Caroline holds an advice surgery at the Jubilee Library in the North Laine

Saturday 6th February marks National Libraries Day. It’s an opportunity to celebrate the value that libraries bring to our communities.

It’s not just the contents of the bookshelves that hold so much importance and value, the buildings themselves are vital hubs in our towns and cities; centres that bring people together to share experiences and knowledge.

I’ll be holding a drop in advice surgery at the Jubilee Library on the 5th February. I’ve held a number of my surgeries at local libraries before, and it’s an opportunity to speak to people who wouldn’t necessarily contact their Member of Parliament about an issue they’re facing. I’ll be in the café at the library, so I’m also hoping it will be an opportunity for tea and cake!

Locally there are a number of events taking place to mark National Libraries Day on the 6th February. More details are online here:

With cuts in the funding that central government gives to local councils, many local authorities are having to make difficult decisions about the services they provide.

As a result of reduced funding, since 2010 443 public libraries have closed, and many more have seen changes to opening times and the services they provide.
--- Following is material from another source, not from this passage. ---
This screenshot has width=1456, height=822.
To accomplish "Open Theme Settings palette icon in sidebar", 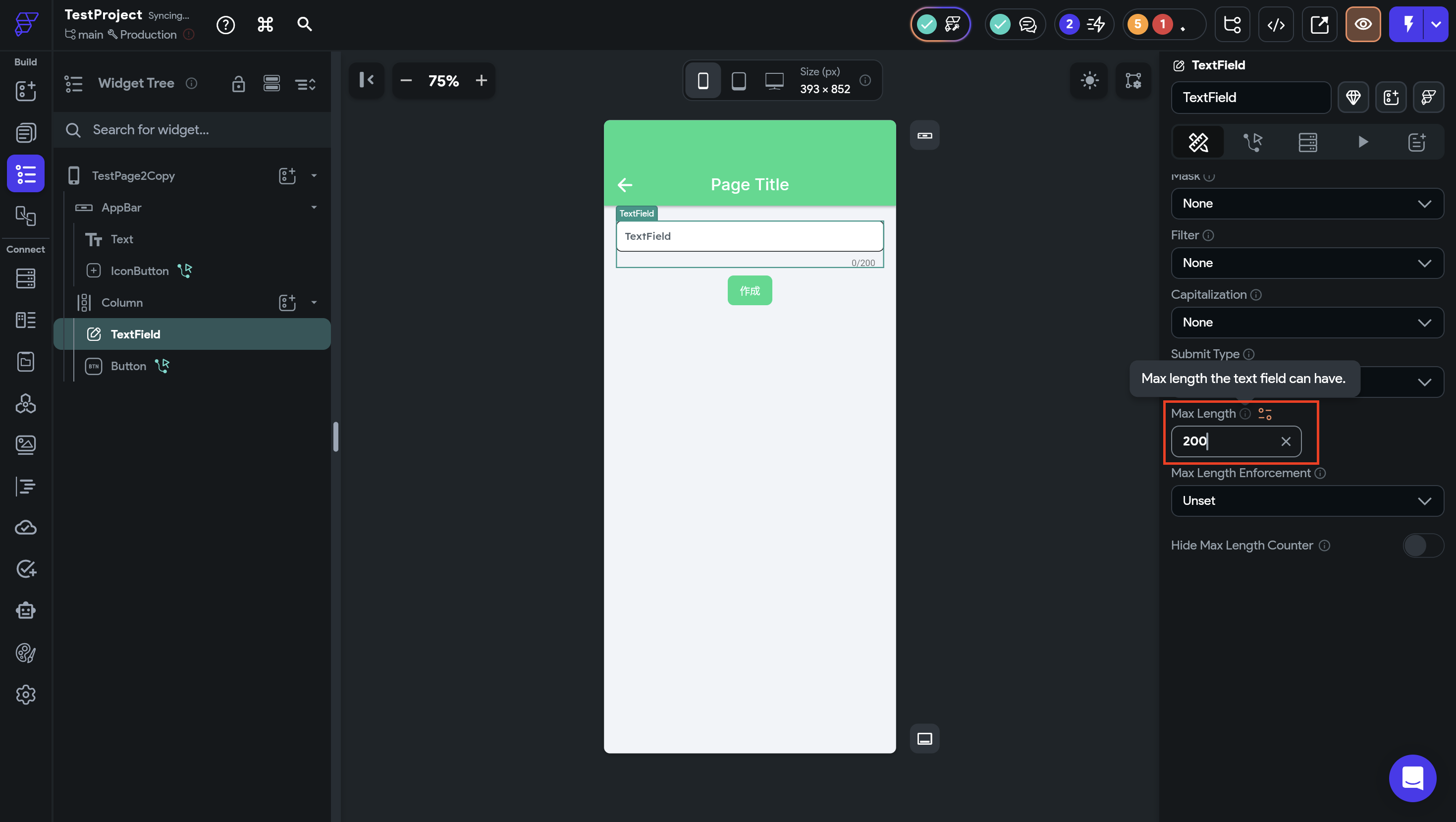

That’s why I’m supporting the Speak up for Libraries campaign. I’ve signed their Early Day Motion (EDM) calling for people’s statutory rights to a quality library service to be protected. The EDM calls on the Government to provide sufficient funding for local councils to enable that to happen. I will also be supporting their lobby of Parliament on the 9th February:

Locally, Brighton and Hove City Council are currently running a consultation about proposed changes to library services in the city – including proposed changes at community libraries in my constituency; Patcham, Westdene, Coldean, and Hollingbury. You can have your say online here: The consultation is open until the 16th February.

For me, National Libraries Day is a day to celebrate all that they offer. It’s also an opportunity to take a look at the changes taking place to our library services up and down the country, and call for better protection to enable them to be part of our future – free from risk of closure. Something which is long overdue.

In her brilliant article on libraries Caitlin Moran writes: “A library in the middle of a community is a cross between an emergency exit, a life-raft and a festival. They are cathedrals of the mind; hospitals of the soul; theme parks of the imagination. On a cold rainy island, they are the only sheltered space where you are not a consumer, but a citizen instead.” I couldn’t agree more.